Plant-based, clean-label trends drive nut, grain usage
Nuts and grains proliferate across beverage categories
Plant-based eating habits are becoming more than a trend in the U.S. market. According to a June 2017 article from the Institute of Food Technologists titled “Plant-based diets are taking root,” plant-based eating has become a revolution. In fact, 55 percent of consumers who have moved to a plant-based diet said they’re committed to making it a permanent change, the article reports.
In line with this, the overarching health-and-wellness trend is driving consumers to look for natural, plant-based products, says Kantha Shelke, principal at Corvus Blue LLC, a Chicago-based food science and research firm.
“Mindfulness has made consumers more concerned about naturalness and minimal processing techniques. Formulators are therefore seeking ingredients derived from wholesome foods, such as walnuts, instead of synthetic ingredients to texturize, thicken and stabilize beverages,” she explains. “The growing awareness of the effect of food choices on one’s health is driving the preferential demand for plant-based options.”

**Requirement**
Extend the article on nut and grain use in plant-based beverages by a few paragraphs, picking up after its final sentence. The records that follow are separate material and are not connected to the text on plant-based beverage trends.

**Raw data**

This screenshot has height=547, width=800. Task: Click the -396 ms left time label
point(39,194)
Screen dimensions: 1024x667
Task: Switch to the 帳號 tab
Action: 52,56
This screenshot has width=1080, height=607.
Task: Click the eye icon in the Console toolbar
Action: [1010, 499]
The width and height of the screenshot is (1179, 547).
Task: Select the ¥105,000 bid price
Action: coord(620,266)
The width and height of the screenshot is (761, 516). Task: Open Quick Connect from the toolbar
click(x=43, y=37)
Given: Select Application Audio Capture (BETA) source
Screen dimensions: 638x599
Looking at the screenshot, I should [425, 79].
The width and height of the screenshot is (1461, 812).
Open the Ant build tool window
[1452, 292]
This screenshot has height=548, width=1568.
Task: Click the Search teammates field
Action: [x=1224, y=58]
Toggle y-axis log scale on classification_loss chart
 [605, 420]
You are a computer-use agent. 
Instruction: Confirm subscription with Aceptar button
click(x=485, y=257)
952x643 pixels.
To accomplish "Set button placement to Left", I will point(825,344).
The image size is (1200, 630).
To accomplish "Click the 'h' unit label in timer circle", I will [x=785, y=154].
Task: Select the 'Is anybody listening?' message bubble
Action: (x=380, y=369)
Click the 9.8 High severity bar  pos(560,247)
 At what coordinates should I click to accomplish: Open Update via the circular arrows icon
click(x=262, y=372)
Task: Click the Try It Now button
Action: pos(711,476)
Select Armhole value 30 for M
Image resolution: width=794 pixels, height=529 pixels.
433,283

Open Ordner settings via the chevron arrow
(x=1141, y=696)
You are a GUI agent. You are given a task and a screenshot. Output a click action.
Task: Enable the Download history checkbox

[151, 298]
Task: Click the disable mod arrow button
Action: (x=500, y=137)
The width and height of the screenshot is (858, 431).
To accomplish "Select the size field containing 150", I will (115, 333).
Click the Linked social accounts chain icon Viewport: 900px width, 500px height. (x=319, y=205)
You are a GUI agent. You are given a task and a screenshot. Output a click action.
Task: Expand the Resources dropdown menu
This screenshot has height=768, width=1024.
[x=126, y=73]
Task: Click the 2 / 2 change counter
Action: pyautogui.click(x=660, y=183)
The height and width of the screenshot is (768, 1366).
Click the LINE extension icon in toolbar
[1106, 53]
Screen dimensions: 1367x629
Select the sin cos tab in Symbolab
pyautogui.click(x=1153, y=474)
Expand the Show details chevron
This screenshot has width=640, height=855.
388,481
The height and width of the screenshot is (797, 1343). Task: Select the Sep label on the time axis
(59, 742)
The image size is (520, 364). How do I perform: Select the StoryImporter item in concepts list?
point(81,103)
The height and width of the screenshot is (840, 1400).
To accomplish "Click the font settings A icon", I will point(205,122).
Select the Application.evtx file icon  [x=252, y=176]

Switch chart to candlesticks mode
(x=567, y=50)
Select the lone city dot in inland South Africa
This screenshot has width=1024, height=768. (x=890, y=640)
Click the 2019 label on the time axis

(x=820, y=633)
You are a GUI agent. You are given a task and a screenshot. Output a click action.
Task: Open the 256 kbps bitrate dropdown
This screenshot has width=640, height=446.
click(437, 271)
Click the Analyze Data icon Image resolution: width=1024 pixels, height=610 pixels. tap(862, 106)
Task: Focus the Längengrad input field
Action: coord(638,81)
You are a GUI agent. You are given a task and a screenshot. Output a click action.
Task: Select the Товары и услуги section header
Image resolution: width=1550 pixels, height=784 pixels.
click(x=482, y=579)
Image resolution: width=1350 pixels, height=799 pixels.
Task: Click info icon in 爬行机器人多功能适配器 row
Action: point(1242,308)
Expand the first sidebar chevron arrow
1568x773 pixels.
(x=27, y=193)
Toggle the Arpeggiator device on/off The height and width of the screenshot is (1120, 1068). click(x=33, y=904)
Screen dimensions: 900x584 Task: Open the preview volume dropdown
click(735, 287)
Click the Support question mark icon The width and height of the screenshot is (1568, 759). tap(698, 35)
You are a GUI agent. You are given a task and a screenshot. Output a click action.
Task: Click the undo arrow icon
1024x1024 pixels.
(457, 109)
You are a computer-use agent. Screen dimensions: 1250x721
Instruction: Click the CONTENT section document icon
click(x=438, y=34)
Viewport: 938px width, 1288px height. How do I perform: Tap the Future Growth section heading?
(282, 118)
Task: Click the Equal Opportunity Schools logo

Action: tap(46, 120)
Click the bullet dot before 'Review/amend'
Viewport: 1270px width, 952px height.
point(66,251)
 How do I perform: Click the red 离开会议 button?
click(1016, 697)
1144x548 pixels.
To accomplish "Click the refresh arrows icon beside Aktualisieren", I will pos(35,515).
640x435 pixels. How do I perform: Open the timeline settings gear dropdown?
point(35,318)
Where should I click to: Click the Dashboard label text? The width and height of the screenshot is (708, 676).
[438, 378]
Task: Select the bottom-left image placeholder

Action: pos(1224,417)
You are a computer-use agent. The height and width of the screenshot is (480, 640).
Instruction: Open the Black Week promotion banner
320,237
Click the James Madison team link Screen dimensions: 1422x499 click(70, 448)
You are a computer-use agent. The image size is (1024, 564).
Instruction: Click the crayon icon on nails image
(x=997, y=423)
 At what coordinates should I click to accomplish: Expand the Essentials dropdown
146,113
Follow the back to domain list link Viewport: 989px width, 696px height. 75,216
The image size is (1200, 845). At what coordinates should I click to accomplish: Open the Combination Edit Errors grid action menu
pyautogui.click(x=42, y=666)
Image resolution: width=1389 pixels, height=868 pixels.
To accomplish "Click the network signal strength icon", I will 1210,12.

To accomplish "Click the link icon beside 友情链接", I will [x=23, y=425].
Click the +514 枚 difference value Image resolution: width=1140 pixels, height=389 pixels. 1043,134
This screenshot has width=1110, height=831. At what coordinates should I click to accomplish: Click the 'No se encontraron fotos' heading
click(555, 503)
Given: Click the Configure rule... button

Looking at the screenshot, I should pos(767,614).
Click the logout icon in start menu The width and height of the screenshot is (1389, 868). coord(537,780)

**Task result**
The beverage industry has been quick on its feet to accommodate the growing consumer demand for plant-based products and some manufacturers have turned to nuts and grains to do so. This trend is most notable in the dairy-alternative category, where nut-based milks have proliferated, experts note.
Harbinder Mann, associate director of Trade Marketing and Stewardship for the Almond Board of California, Modesto, Calif., highlights the success of almond milk. Almond milk attracts consumers who are looking to reduce their consumption of animal products, soy, saturated fat, cholesterol, calories and sugar, he says.
“By incorporating almonds in dairy beverages or switching to almond milk, consumers can easily increase their consumption of plant-based foods, which are seen as an important component of a clean and healthy diet,” he adds.
Yet, nut milks aren’t the only beverage category embracing the benefits of nuts and grains, experts say.
“Nuts and grains are being used in more than just dairy alternatives. Smoothies and juice-based drinks are incorporating grains and nuts or nut butters to add fiber, protein or whole grain claims,” explains Alison Raban, certified food scientist at Rancho Dominguez, Calif.-based BI Nutraceuticals. “Finally, it may be overlooked, but craft brewed beer is another huge category that uses unique and sometimes unusual grains and nuts, again providing consumers new and exciting options.”
Ilana Orlofsky, marketing manager at Niles, Ill.-based Imbibe, also notes that nuts and grains are proliferating across a variety of beverage categories.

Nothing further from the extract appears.